* _Task_
With nothing omitted, transcribe the entries exactly as written.

* _Exercise inputs_
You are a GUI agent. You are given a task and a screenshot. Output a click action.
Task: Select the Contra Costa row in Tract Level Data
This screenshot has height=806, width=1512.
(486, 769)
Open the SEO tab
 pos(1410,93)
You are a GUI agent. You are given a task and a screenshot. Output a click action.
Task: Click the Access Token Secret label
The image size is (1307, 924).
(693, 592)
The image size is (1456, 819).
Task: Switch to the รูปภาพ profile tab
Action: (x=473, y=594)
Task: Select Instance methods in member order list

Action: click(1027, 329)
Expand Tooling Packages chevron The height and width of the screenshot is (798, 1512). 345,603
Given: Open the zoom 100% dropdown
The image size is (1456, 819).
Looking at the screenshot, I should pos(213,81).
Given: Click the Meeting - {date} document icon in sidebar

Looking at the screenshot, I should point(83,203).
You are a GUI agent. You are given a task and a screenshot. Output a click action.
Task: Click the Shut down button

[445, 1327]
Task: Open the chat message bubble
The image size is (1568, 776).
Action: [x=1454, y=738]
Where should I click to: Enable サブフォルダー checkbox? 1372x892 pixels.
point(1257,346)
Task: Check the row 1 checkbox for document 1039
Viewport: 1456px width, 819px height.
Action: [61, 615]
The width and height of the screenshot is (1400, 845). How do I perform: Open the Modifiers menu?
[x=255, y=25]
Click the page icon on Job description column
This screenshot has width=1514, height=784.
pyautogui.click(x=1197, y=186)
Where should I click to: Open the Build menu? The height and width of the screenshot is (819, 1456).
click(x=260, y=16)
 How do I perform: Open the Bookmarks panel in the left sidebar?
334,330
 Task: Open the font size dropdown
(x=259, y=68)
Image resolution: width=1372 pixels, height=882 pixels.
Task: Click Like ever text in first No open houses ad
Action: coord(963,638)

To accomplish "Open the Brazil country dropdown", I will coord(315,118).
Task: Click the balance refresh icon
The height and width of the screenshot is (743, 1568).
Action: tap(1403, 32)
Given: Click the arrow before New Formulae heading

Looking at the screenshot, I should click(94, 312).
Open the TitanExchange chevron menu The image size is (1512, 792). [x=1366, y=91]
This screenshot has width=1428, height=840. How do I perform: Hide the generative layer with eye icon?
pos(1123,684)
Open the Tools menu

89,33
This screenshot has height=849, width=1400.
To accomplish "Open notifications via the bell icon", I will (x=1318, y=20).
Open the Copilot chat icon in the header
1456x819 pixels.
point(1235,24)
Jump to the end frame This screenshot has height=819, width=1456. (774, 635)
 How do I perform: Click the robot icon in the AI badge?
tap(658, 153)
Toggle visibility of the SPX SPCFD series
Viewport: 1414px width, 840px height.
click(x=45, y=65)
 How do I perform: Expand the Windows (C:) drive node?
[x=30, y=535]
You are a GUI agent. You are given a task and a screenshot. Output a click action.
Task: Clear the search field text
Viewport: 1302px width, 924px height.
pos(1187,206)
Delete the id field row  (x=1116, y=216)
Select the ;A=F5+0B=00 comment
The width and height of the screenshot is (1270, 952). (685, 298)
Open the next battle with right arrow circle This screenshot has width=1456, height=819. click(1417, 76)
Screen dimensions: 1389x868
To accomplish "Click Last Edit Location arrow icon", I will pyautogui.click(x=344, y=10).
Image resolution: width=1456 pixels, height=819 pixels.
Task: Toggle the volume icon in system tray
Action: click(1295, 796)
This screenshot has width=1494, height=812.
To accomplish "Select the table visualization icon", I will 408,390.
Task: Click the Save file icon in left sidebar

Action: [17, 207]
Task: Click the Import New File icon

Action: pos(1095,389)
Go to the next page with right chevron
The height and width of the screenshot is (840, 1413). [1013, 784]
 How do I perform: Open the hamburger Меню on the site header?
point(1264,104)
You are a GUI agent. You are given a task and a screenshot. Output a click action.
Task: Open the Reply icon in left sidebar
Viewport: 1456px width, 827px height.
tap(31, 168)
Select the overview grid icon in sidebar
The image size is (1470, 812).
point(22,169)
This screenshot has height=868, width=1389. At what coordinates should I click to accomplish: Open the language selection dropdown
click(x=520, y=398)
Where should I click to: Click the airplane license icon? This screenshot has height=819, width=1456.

* _Result_
You are a GUI agent. You are given a task and a screenshot. Output a click action.
Task: Select the Contra Costa row in Tract Level Data
This screenshot has height=806, width=1512.
(486, 769)
Open the SEO tab
 pos(1410,93)
You are a GUI agent. You are given a task and a screenshot. Output a click action.
Task: Click the Access Token Secret label
The image size is (1307, 924).
(693, 592)
The image size is (1456, 819).
Task: Switch to the รูปภาพ profile tab
Action: (x=473, y=594)
Task: Select Instance methods in member order list

Action: click(1027, 329)
Expand Tooling Packages chevron The height and width of the screenshot is (798, 1512). 345,603
Given: Open the zoom 100% dropdown
The image size is (1456, 819).
Looking at the screenshot, I should pos(213,81).
Given: Click the Meeting - {date} document icon in sidebar

Looking at the screenshot, I should point(83,203).
You are a GUI agent. You are given a task and a screenshot. Output a click action.
Task: Click the Shut down button

[445, 1327]
Task: Open the chat message bubble
The image size is (1568, 776).
Action: [x=1454, y=738]
Where should I click to: Enable サブフォルダー checkbox? 1372x892 pixels.
point(1257,346)
Task: Check the row 1 checkbox for document 1039
Viewport: 1456px width, 819px height.
Action: [61, 615]
The width and height of the screenshot is (1400, 845). How do I perform: Open the Modifiers menu?
[x=255, y=25]
Click the page icon on Job description column
This screenshot has width=1514, height=784.
pyautogui.click(x=1197, y=186)
Where should I click to: Open the Build menu? The height and width of the screenshot is (819, 1456).
click(x=260, y=16)
 How do I perform: Open the Bookmarks panel in the left sidebar?
334,330
 Task: Open the font size dropdown
(x=259, y=68)
Image resolution: width=1372 pixels, height=882 pixels.
Task: Click Like ever text in first No open houses ad
Action: coord(963,638)

To accomplish "Open the Brazil country dropdown", I will coord(315,118).
Task: Click the balance refresh icon
The height and width of the screenshot is (743, 1568).
Action: tap(1403, 32)
Given: Click the arrow before New Formulae heading

Looking at the screenshot, I should click(94, 312).
Open the TitanExchange chevron menu The image size is (1512, 792). [x=1366, y=91]
This screenshot has width=1428, height=840. How do I perform: Hide the generative layer with eye icon?
pos(1123,684)
Open the Tools menu

89,33
This screenshot has height=849, width=1400.
To accomplish "Open notifications via the bell icon", I will (x=1318, y=20).
Open the Copilot chat icon in the header
1456x819 pixels.
point(1235,24)
Jump to the end frame This screenshot has height=819, width=1456. (774, 635)
 How do I perform: Click the robot icon in the AI badge?
tap(658, 153)
Toggle visibility of the SPX SPCFD series
Viewport: 1414px width, 840px height.
click(x=45, y=65)
 How do I perform: Expand the Windows (C:) drive node?
[x=30, y=535]
You are a GUI agent. You are given a task and a screenshot. Output a click action.
Task: Clear the search field text
Viewport: 1302px width, 924px height.
pos(1187,206)
Delete the id field row  (x=1116, y=216)
Select the ;A=F5+0B=00 comment
The width and height of the screenshot is (1270, 952). (685, 298)
Open the next battle with right arrow circle This screenshot has width=1456, height=819. click(1417, 76)
Screen dimensions: 1389x868
To accomplish "Click Last Edit Location arrow icon", I will pyautogui.click(x=344, y=10).
Image resolution: width=1456 pixels, height=819 pixels.
Task: Toggle the volume icon in system tray
Action: click(1295, 796)
This screenshot has width=1494, height=812.
To accomplish "Select the table visualization icon", I will 408,390.
Task: Click the Save file icon in left sidebar

Action: [17, 207]
Task: Click the Import New File icon

Action: pos(1095,389)
Go to the next page with right chevron
The height and width of the screenshot is (840, 1413). [1013, 784]
 How do I perform: Open the hamburger Меню on the site header?
point(1264,104)
You are a GUI agent. You are given a task and a screenshot. Output a click action.
Task: Open the Reply icon in left sidebar
Viewport: 1456px width, 827px height.
tap(31, 168)
Select the overview grid icon in sidebar
The image size is (1470, 812).
point(22,169)
This screenshot has height=868, width=1389. At what coordinates should I click to accomplish: Open the language selection dropdown
click(x=520, y=398)
Where should I click to: Click the airplane license icon? This screenshot has height=819, width=1456.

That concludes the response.